#### [Set problem]
Rewrite the material starting at the line containing "Click the magnifier icon" and ending at the line containing "[x=1150, y=696]", changing "likes count" to "reactions count" and leaving everything else as it is. Return only those lines.
━━━━━ Data in this exercise
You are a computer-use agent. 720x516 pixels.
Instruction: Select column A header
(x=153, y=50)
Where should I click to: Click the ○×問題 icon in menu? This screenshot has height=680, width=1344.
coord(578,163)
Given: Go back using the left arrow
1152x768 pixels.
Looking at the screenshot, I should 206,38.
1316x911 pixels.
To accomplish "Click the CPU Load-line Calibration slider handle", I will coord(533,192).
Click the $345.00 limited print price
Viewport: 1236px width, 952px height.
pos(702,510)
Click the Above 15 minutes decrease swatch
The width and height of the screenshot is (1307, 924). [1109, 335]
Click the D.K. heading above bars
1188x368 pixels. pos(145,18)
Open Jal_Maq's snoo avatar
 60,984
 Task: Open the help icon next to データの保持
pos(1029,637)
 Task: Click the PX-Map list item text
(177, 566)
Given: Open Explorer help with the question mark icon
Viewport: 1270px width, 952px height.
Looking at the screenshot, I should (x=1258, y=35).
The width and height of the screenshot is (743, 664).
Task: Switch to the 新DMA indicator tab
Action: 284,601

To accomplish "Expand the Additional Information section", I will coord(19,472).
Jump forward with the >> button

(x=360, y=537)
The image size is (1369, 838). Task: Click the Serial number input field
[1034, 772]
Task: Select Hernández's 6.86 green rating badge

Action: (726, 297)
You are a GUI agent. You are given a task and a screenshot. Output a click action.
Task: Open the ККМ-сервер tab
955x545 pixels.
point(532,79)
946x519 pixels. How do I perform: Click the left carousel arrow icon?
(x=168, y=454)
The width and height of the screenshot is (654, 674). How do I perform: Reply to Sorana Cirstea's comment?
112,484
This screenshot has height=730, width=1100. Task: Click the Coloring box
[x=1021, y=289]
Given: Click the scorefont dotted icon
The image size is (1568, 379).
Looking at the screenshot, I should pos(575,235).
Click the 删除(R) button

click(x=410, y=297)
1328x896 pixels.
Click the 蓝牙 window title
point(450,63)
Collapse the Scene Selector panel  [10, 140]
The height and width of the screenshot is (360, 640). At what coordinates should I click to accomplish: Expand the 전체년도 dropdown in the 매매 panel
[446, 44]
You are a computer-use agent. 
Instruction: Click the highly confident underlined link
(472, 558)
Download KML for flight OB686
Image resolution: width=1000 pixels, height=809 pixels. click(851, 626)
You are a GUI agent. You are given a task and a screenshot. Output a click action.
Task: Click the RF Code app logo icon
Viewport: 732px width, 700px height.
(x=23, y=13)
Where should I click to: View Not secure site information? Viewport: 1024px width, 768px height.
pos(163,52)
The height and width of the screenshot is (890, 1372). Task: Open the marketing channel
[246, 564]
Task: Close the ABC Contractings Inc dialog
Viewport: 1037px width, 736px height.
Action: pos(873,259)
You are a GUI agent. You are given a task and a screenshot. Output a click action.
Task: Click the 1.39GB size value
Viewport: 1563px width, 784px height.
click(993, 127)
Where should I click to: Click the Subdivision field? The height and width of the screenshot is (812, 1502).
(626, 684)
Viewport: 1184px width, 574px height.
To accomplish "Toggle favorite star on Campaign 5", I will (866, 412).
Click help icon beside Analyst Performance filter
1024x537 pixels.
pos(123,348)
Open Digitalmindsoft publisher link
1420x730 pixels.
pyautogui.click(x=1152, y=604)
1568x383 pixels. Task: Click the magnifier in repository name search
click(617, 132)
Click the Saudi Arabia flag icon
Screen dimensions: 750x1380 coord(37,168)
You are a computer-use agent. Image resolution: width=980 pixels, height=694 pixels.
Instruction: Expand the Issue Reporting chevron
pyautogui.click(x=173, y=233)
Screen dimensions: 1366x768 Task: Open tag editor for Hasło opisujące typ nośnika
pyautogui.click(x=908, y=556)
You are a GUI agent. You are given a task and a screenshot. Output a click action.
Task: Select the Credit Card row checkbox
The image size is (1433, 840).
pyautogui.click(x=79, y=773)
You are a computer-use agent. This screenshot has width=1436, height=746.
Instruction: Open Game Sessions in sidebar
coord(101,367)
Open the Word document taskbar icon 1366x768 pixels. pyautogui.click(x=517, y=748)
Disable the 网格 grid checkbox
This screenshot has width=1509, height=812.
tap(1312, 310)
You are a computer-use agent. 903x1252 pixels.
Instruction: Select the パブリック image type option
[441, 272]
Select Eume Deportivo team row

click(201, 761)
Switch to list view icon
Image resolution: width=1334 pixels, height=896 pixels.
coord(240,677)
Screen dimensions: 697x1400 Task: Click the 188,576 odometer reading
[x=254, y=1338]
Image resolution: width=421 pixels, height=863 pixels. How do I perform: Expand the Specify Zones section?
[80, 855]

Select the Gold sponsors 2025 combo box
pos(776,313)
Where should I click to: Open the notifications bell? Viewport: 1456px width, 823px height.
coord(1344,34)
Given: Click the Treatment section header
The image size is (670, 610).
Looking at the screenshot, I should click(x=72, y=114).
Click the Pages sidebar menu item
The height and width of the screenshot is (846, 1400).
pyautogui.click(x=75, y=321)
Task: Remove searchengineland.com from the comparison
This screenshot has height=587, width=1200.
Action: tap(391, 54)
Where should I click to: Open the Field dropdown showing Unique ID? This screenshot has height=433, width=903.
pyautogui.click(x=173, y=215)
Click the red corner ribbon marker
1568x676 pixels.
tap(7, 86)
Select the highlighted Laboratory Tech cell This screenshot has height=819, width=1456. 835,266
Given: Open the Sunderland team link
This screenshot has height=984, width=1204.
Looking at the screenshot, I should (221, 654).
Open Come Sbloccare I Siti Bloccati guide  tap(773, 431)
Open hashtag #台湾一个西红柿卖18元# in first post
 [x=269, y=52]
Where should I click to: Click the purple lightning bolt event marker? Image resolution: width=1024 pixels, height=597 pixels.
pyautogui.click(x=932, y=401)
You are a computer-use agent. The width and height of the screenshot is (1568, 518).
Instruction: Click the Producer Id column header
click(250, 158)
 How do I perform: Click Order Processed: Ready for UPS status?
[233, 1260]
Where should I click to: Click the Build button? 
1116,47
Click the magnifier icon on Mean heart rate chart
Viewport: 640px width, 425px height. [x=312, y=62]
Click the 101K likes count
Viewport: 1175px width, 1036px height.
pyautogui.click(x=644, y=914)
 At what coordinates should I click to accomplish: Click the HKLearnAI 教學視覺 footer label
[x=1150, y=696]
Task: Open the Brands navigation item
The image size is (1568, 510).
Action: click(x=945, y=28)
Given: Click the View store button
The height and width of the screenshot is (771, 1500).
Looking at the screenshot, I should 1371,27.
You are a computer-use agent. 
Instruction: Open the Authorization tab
━━━━━━━━━━
#### [Written answer]
Click the magnifier icon on Mean heart rate chart
Viewport: 640px width, 425px height. [x=312, y=62]
Click the 101K reactions count
Viewport: 1175px width, 1036px height.
pyautogui.click(x=644, y=914)
 At what coordinates should I click to accomplish: Click the HKLearnAI 教學視覺 footer label
[x=1150, y=696]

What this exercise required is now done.